A. If you look at Greater China, it’s already generating an excess of £1 billion revenue for us. That equates to 9% [of our total revenues]. It’s our third-largest market globally after the US and the UK, and clearly with great prospect for further growth. China is a priority market for us. That indicates the level of commitment and level of interest of the highest levels within the company.
Q. Is China a significant manufacturing base for you at this point? Do you have any plans to grow it?
A. China is a very significant part of our global supply chain. We have about $200 million [worth] of purchasing annually in China and I would expect that to increase dramatically within the next few years. In particular, we expect that our aerospace, purchasing activities will double within the next five years.
Q. What about research and development on the ground in China? Do you plan to set up a research center of your own?
A. We have a research collaboration initiative with the Institute of Metal Research in Shenyang, which is part of the Chinese Academy of Sciences. That has been running for several years now. We expect we will continue to have research collaboration initiatives in China in the years ahead. We don’t actually have a research center of our own. We operate research through something called university technology centers (UTCs). We have 28 of those globally. Originally they were only in the UK and then progressively we’ve opened up UTC relationships elsewhere in the world. If possible, we may have one here in the future.
Q. At Rolls-Royce, you often have to engage with the government and joint venture partners who are local players. What are some of the lessons that you can share about your experience so far in managing these relationships?
A. People often say that doing business in China is difficult and it’s all about relationships. I’m not sure if I know anywhere in the world where business is not about relationships at one level or another. In China, because of the cultural background, and also because of where China is in terms of its development, they need to foster those relationships. Over time, it’s very important. The need for one’s business activities here to be very clearly in the mutual interest of both parties is very important. So sometimes, you do have to ensure that this is the context in which you are approaching your business and the framework [in] which you are approaching it.
In our case, that is a natural thing to do. Our business is intrinsically a very long-term business, a business where you can’t simply expect to sell the equipment and then walk away. Our business globally is already divided very evenly between services and original equipment sales. So, typically, when we make a sale of original equipment, it merely marks a beginning of a very long-term intimate relationship with our customers. Further, there is a mutual dependency where we have to commit ourselves to very high standards of service to those customers. So, very naturally, you develop this kind of long-term relationship and customer intimacy.
Q. Recently Rolls-Royce has been in the news due to bribery allegations. How do you handle something as sensitive as that, especially in a market like this?
A. There is not a great deal I can say about that beyond what has already been said in the media. Specifically the statement that we have released to the media, which is there is an investigation going on and some other concern in China, Indonesia, and some other markets. Beyond that, there’s really nothing I can say on that issue other than to emphasize the point that our CEO made which is this kind of conduct is in no way tolerable in our organization. There are many steps that we have taken to ensure that these things don’t happen.

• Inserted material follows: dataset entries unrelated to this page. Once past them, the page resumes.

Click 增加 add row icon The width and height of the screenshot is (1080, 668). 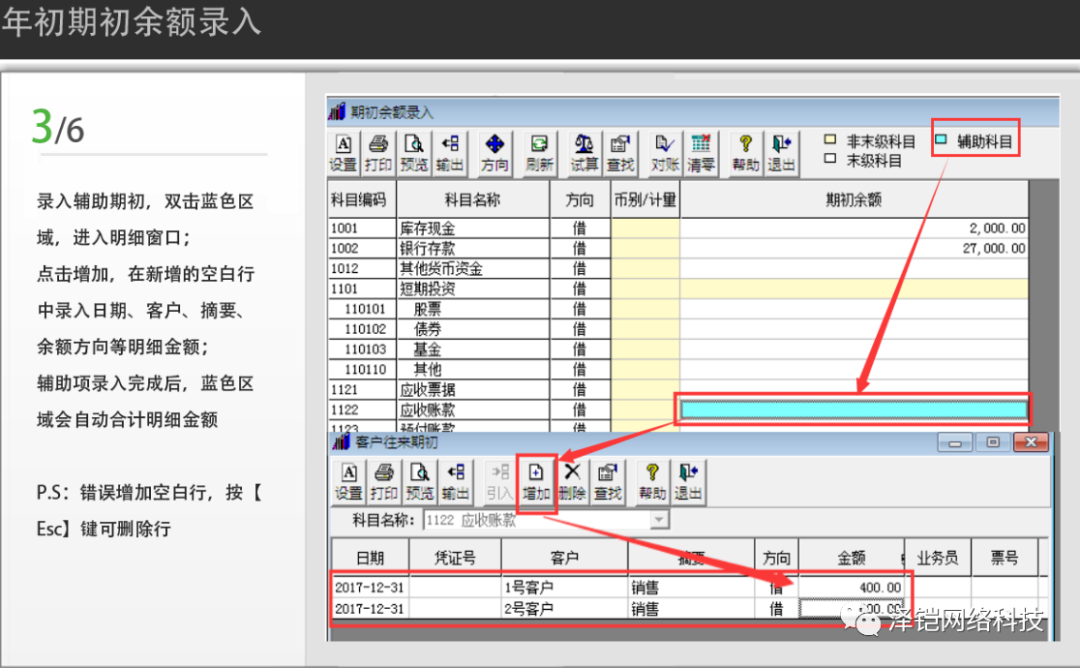536,481
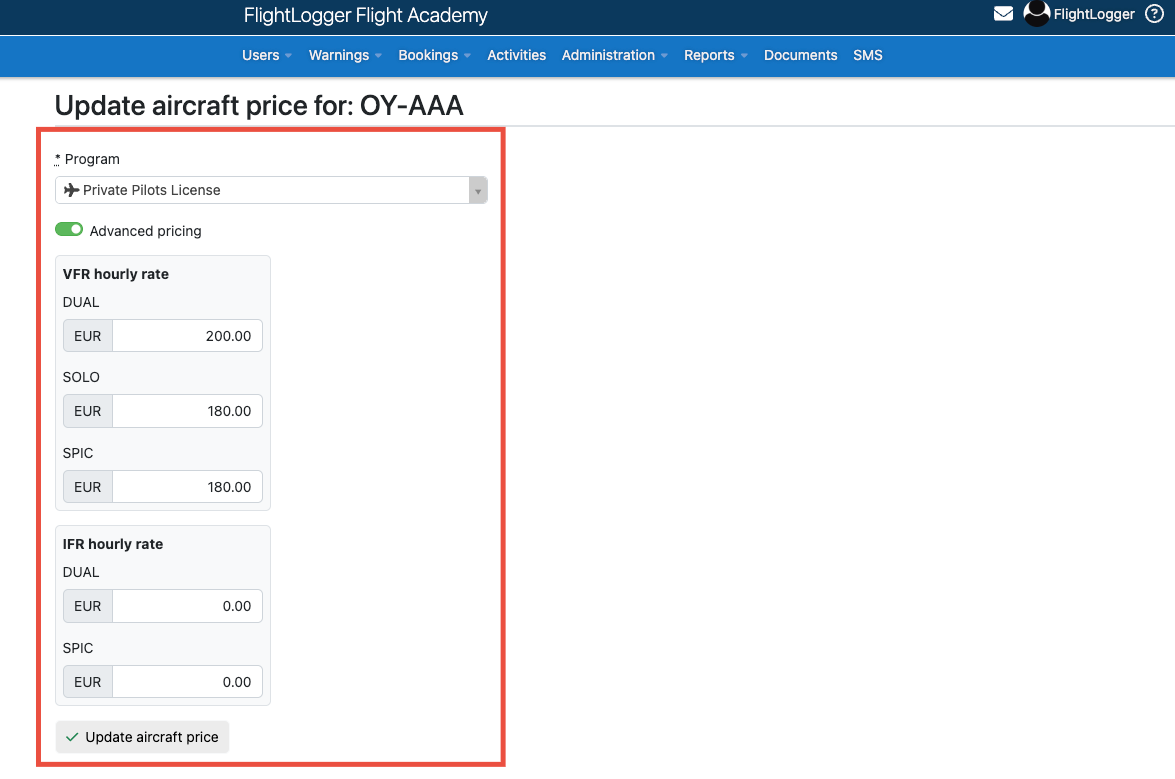Screen dimensions: 1175x779
Task: Expand the Bookings dropdown
Action: click(433, 56)
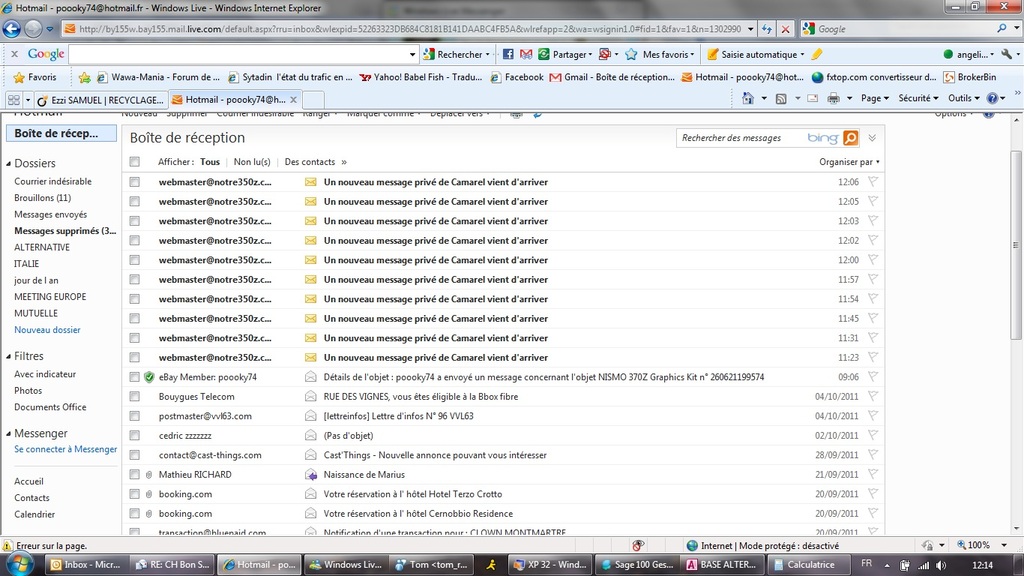This screenshot has height=576, width=1024.
Task: Click the Facebook icon in Google toolbar
Action: 508,54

Q. What’s next for Rolls-Royce in China?
A. We have to be constantly on the move to keep pace with the change that’s going on here. Our global strategy summarizes [what] we are about. It breaks down to three key elements: customer, innovation and profitable growth.
China is home to many very important customers for us. We have to focus on their needs and make sure what we are providing for them matches, anticipates, and responds effectively to those needs. That will help us to continue to shape what we need to do here
The next element is innovation. There are things that we need to do to recognize a changing profile of demand here and introduce our innovations to our customers who may not have previous experience of them. We see some of that happening: we have our first ‘environship’ under construction in China, a ship that combines a number of different Rolls-Royce elements, a unique wave-piercing bow, Rolls-Royce gas-powered engines and a very sophisticated propulsion systems. Taking all of these elements together, we can reduce CO2 emissions by 40%, comparable to a diesel-powered vessel of a similar time. So, I think that we can see that there are so many things across our portfolio that we can bring to China, adjusting to anticipate customer needs and to introduce fresh innovation that will naturally be positive for us and contribute to profitable growth.